Task item: Exact copy without images: repeat every entry as written.
☆ ☆ ☆
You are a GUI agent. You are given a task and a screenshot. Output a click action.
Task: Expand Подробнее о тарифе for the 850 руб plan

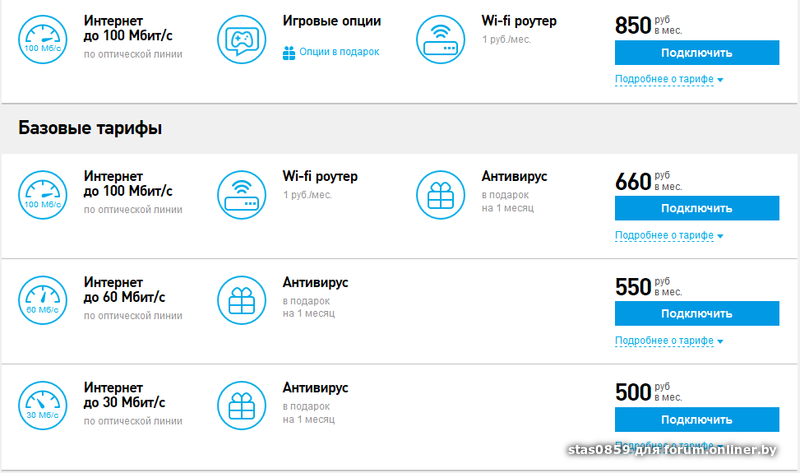point(668,79)
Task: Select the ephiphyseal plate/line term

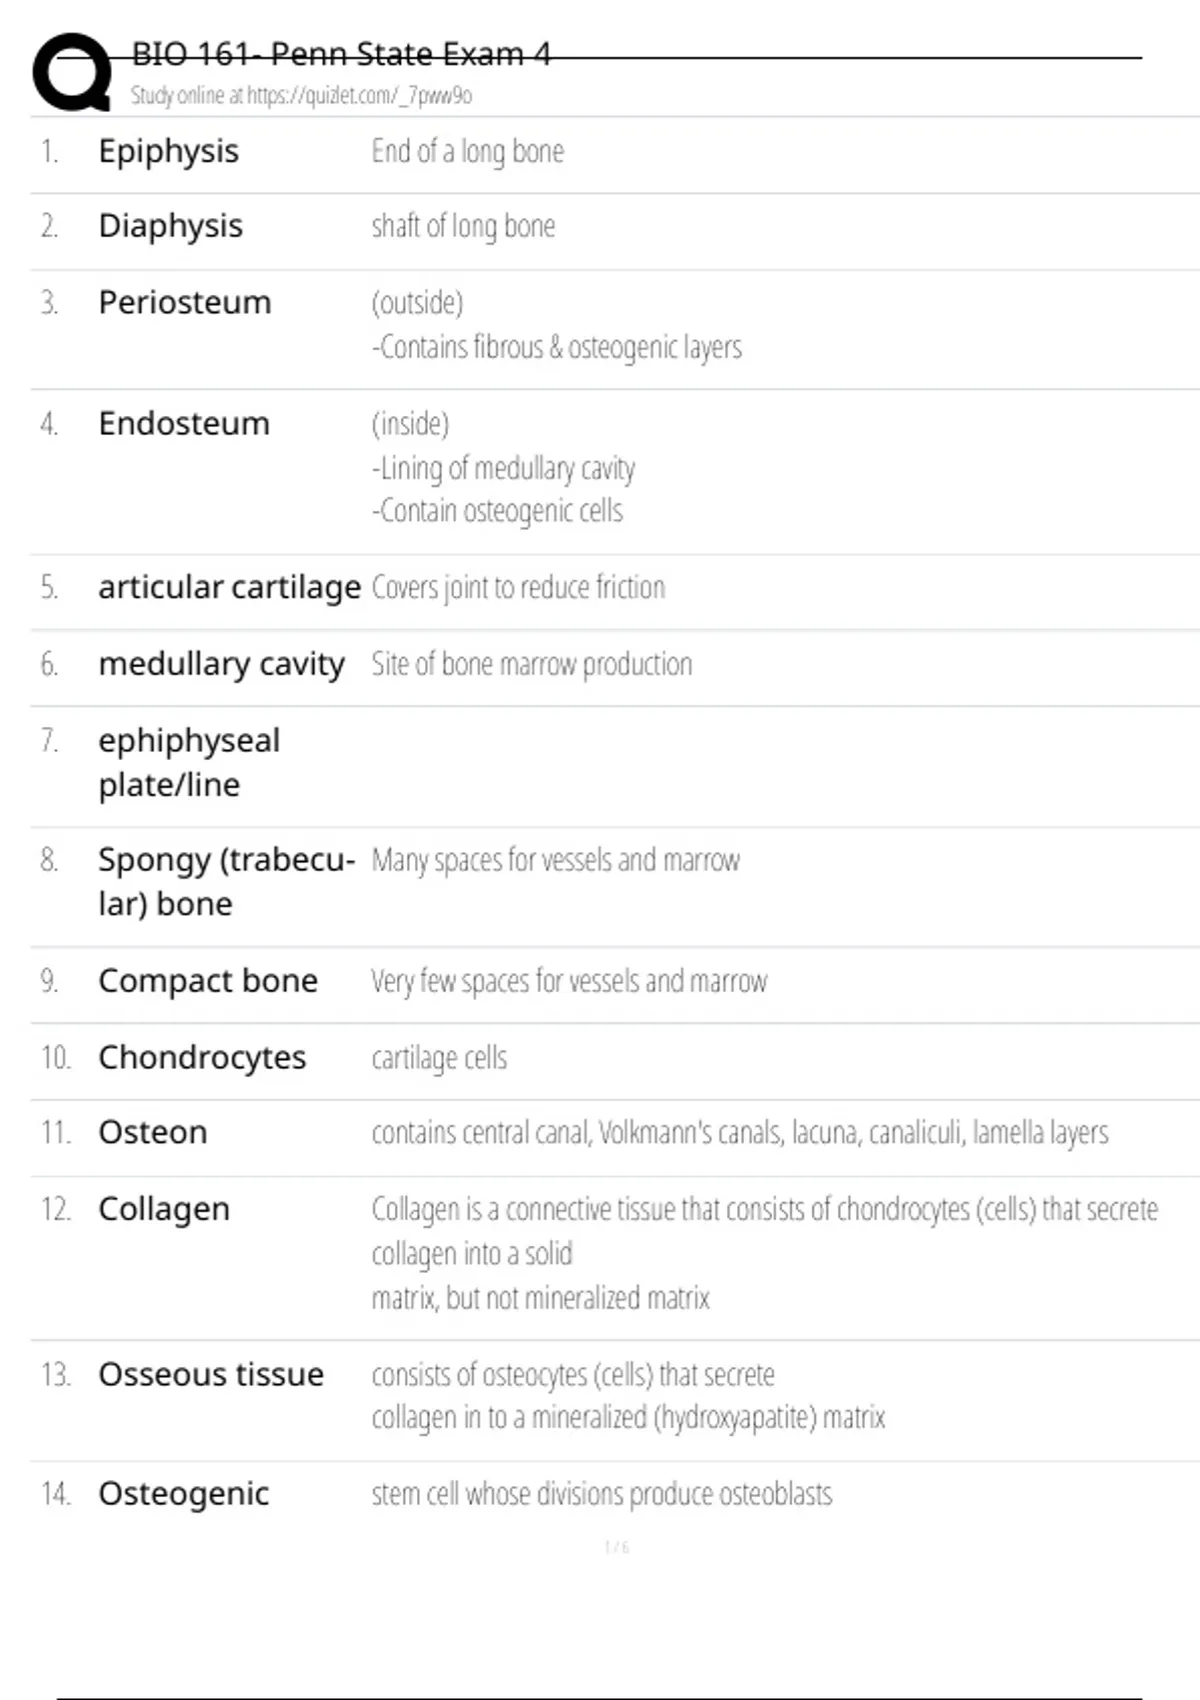Action: click(189, 762)
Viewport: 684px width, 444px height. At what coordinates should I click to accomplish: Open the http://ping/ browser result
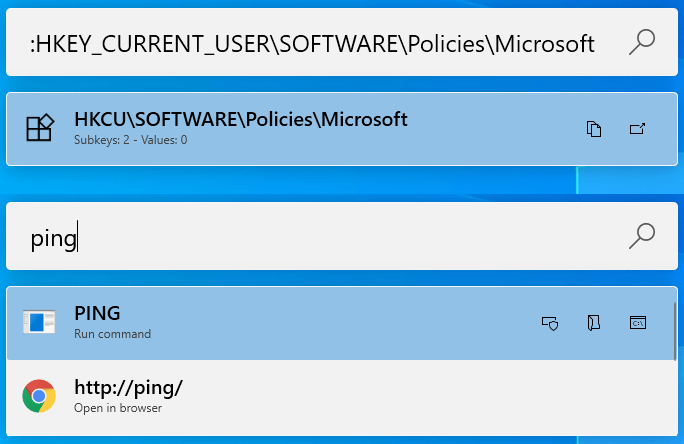340,397
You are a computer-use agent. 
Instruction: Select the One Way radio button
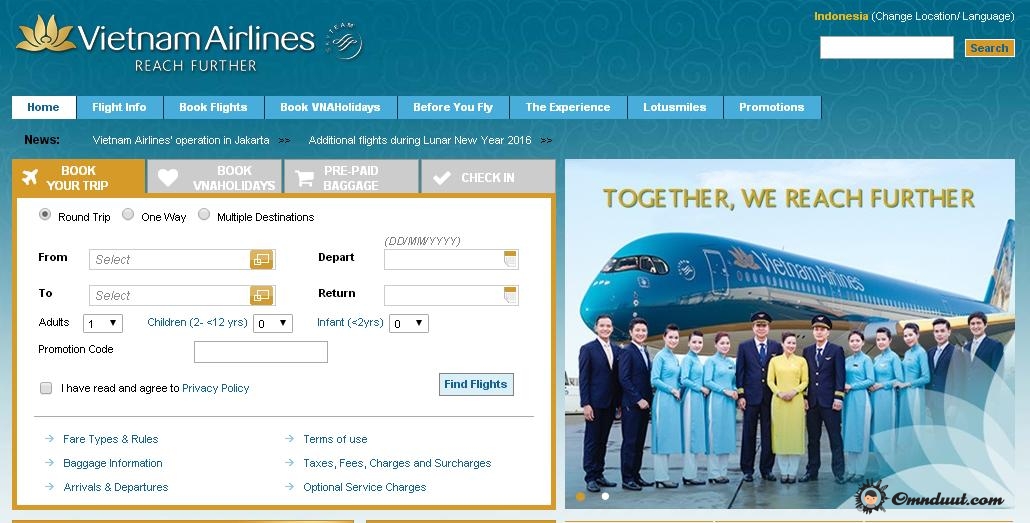tap(128, 214)
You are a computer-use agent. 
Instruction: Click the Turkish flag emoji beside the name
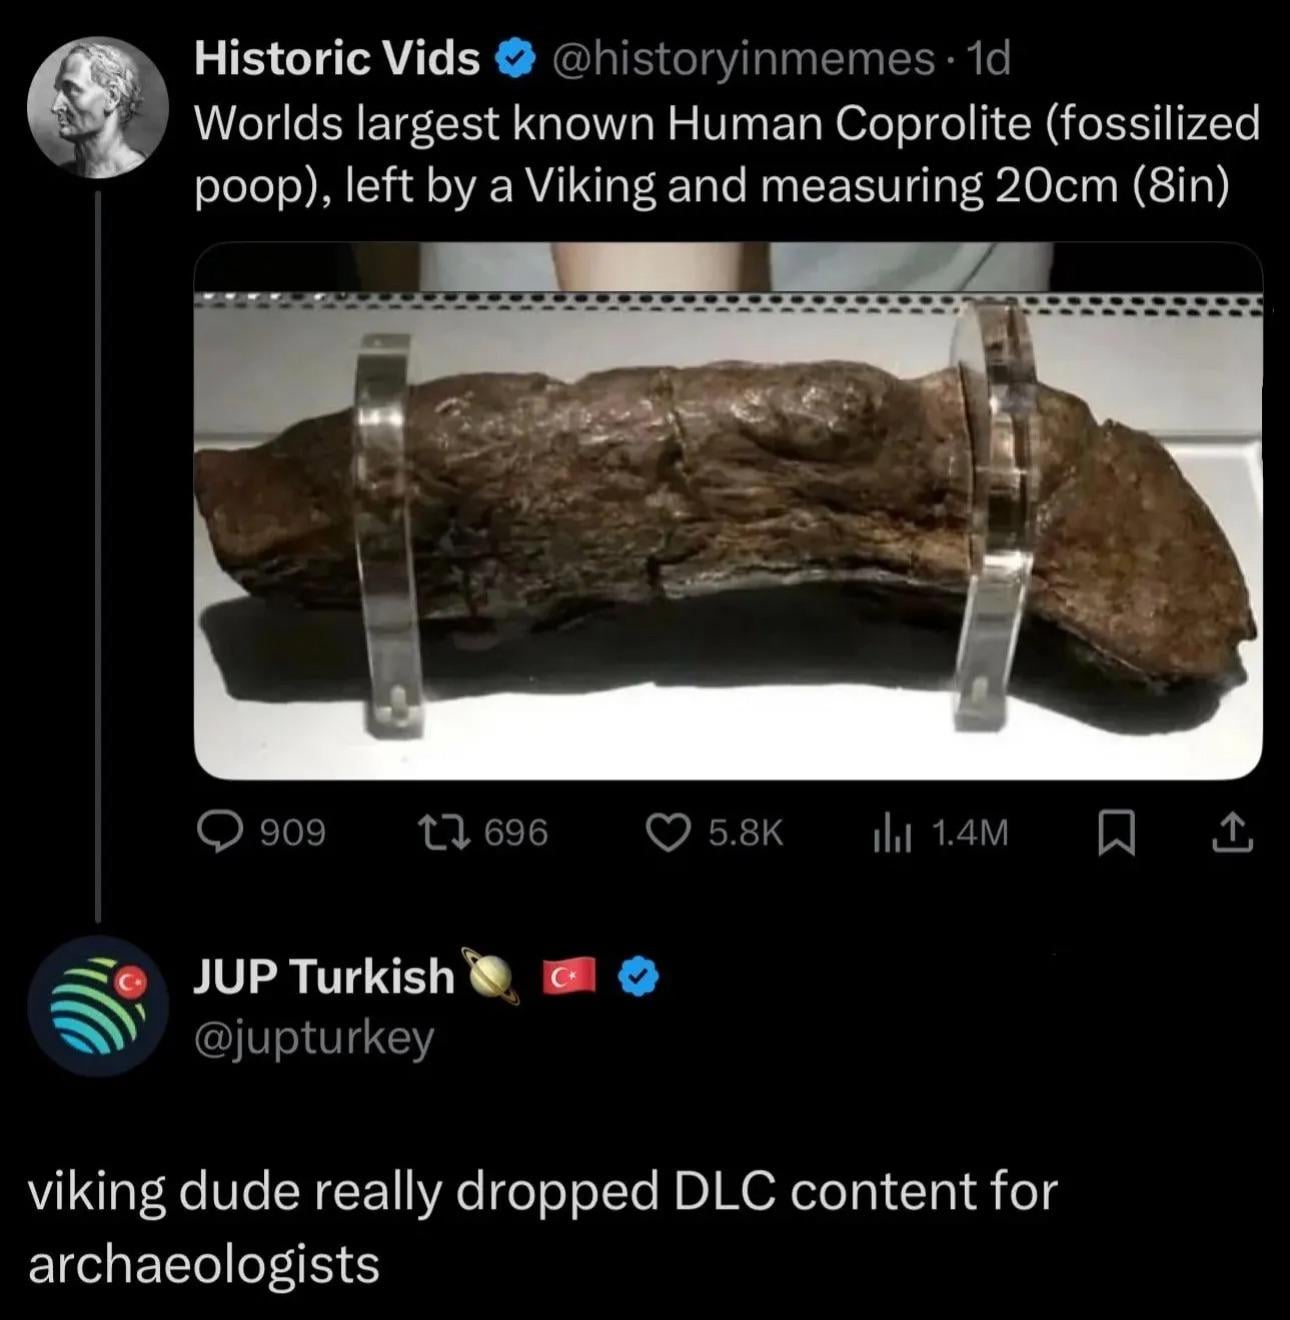point(568,975)
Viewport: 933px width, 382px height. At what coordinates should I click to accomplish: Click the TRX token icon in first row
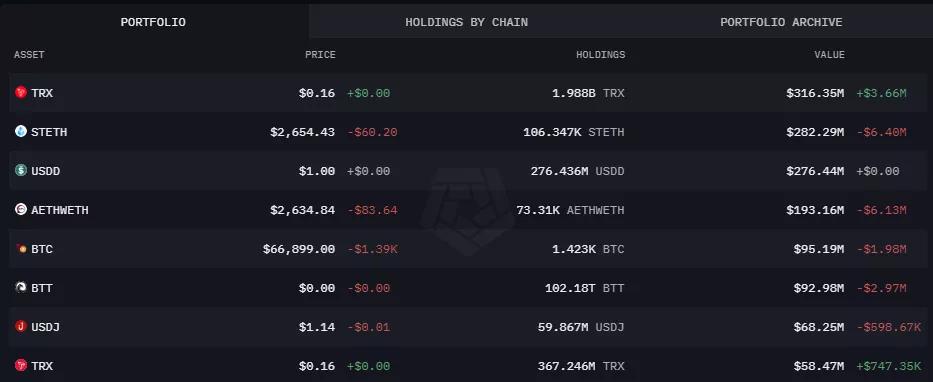tap(21, 92)
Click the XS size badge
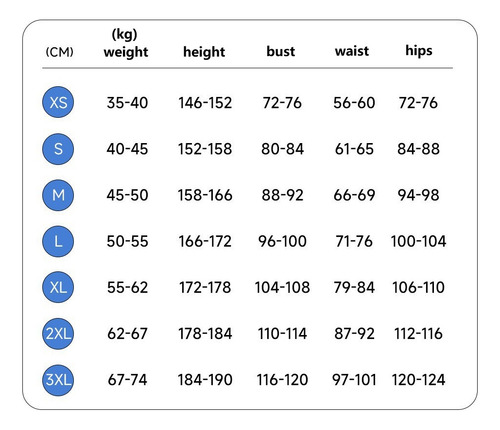 tap(58, 102)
☆ ☆ ☆
Answer section:
You are a GUI agent. You are given a task and a screenshot. Output a click action.
Task: Expand Подробнее о тарифе for the 850 руб plan

point(668,79)
Task: Select the ephiphyseal plate/line term

Action: click(189, 762)
Viewport: 684px width, 444px height. At what coordinates should I click to accomplish: Open the http://ping/ browser result
340,397
You are a computer-use agent. 
Instruction: Select the One Way radio button
tap(128, 214)
You are a computer-use agent. 
Instruction: Click the Turkish flag emoji beside the name
point(568,975)
Viewport: 933px width, 382px height. At what coordinates should I click to accomplish: Click the TRX token icon in first row
tap(21, 92)
Click the XS size badge
 tap(58, 102)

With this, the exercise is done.